HDTVs, projectors, and surround sound systems.
HiSense came to the Eastside studios today to install a short throw projection system that puts up to 100" screen from about a foot away. Scott says it uses lasers to draw the image on the screen, and it looks really impressive, even in ambient light. The projector also comes with a sound bar and sub woofer, and the audio quality is quite good. And it should be since it costs $10,000!
Vino recently cut the cable and is streaming YouTube TV, but he's having trouble streaming on his Sony TV on Roku. It turns on by itself. Leo says that it's likely a CEC problem, which has to do with the HDMI settings. It's basically designed to automatically turn on the TV when he turns on his Roku. It doesn't work very well on Sony. So he should go into the settings and turn off BraviaLink. That'll solve it.
Scott likes to highlight the "home theater of the month" and this month it's a home theater in Los Angeles that is completely blacked out, with 9 speakers around you, 6 above you, and an array of sub woofers behind the projector screen. It also has recliner seats. The owner actually built an addition to his house for it, and built the system himself. He's also added three feet of sound absorption material and acoustic panels all around the room. Scott says there's less than 1db difference in sound in any seat. So there's not a bad seat in the house.
Dave has a mobile phone and he wants to know how he can stream to his TV from it. Leo says to get the Google Chromecast. This will allow him to pull up a video stream on his phone, and then hand it off to the Chromecast to put it on the TV. He'll need internet and Wi-Fi to make it work. If all his internet access is through his phone, then he could use a hotspot with his TV if it supports that, and then Chromecast that way. But he'll take a bandwidth hit on his phone.
Ben likes to stream videos using Plex and sometimes it'll disconnect after only a few hours watching specific shows. What's going on? Leo says that there''s probably a naming issue and if the naming isn't consistent, then Plex can get confused. He should make sure the transcoding is consistent as well with the same format.
Neil misses the WIndows Phone.
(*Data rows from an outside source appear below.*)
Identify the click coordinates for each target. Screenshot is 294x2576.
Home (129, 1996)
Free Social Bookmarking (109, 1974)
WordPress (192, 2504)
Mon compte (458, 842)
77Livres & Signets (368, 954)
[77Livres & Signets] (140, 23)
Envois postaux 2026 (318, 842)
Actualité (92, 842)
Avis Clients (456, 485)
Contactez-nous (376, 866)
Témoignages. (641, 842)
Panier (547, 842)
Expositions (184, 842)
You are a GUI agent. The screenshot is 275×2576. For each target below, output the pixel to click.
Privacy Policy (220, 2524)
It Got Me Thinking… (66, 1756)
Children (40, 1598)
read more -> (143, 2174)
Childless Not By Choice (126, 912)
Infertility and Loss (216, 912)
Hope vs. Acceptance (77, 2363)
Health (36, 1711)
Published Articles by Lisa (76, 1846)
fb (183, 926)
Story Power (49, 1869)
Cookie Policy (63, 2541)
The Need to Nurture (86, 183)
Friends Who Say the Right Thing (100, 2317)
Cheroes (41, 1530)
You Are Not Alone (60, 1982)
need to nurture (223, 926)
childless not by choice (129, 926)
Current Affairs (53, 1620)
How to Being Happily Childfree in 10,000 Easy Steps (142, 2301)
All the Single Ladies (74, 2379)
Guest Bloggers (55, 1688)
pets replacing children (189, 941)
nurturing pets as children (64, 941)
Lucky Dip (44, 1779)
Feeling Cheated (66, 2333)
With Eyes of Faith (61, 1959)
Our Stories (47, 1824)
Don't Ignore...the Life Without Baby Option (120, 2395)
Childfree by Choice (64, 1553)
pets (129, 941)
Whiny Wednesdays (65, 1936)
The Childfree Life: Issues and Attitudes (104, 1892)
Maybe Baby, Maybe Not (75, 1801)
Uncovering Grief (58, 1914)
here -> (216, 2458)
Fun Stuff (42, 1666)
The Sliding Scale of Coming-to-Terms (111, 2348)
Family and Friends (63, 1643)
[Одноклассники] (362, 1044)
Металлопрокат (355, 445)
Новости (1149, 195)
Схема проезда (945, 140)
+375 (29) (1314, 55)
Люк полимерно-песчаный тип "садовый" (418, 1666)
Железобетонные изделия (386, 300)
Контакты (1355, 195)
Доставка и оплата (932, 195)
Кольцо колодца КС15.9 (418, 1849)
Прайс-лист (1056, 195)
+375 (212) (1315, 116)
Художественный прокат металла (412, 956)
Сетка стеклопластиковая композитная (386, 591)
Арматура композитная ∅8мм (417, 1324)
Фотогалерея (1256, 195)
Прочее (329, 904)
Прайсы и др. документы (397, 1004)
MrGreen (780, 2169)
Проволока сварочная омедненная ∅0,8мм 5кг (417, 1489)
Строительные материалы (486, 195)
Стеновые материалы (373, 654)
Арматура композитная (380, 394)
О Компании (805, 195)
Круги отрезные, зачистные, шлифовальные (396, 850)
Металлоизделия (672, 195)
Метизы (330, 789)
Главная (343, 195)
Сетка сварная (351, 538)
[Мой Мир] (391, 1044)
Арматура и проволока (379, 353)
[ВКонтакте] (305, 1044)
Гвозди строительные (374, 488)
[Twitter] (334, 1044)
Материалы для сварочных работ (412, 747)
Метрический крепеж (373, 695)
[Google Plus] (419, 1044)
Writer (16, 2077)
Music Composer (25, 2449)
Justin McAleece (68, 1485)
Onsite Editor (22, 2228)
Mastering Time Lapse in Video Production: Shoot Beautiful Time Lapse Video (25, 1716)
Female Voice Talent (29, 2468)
Leo says that unfortunately, Apple and Android are so dominant, that Windows being a distant third with no shot of gaining any marketshare was a reason that Microsoft left the mobile phone category altogether. The same is pretty much true with Blackberry, which is now just another model of the Android OS.
Michael is looking to get a TV and wants to know if he should get 1080p or 4K. Leo says he should definitely get 4K moving forward. But even more importantly, he should get a TV with HDR. It has a much nicer look. Leo's choice is the LG B6 OLED. It comes down to budget though. Michael wants a TV that has no bezels. He wants to hang it on the wall like a painting preferrably an 80" model. Leo says that Vizio has a nice one.
There's a discussion going on between whether dynamic mode or movie mode is the best for TV watching. Scott says that dynamic mode doesn't show content in the manner the creator intended, while movie mode gets you a lot closer to that. Leo says he tried it for a week and it was just way too bright. It also causes a loss in detail to watch in dynamic mode and Scott says that bright spots (called blooming) will begin to appear and if you're using an OLED screen, you'll wear it out faster. Another thing that can help is a bias light behind your TV. It helps for less eye fatigue.
Noah has bought a sound bar, but it won't turn on with his Google Assistant. Leo says if the sound bar isn't supported by Google, or vice versa, it won't be able to use voice activated control from the Google Assistant. He could just leave it on, but if it shuts down automatically, then that's going to be a problem. He should look to see if he can disable the eco, or power down mode.
Scott got an email about how an old Sony Stereo with Sansui Speakers can work with modern sources. How can he get something that can bridge the gap from his phone, or Network Attached Storage, to his old stereo? He'd rather not use Bluetooth, but Scott says that it's easier to deal with and there are tons of audio adapters for Bluetooth. Amazon Basics makes one for $20.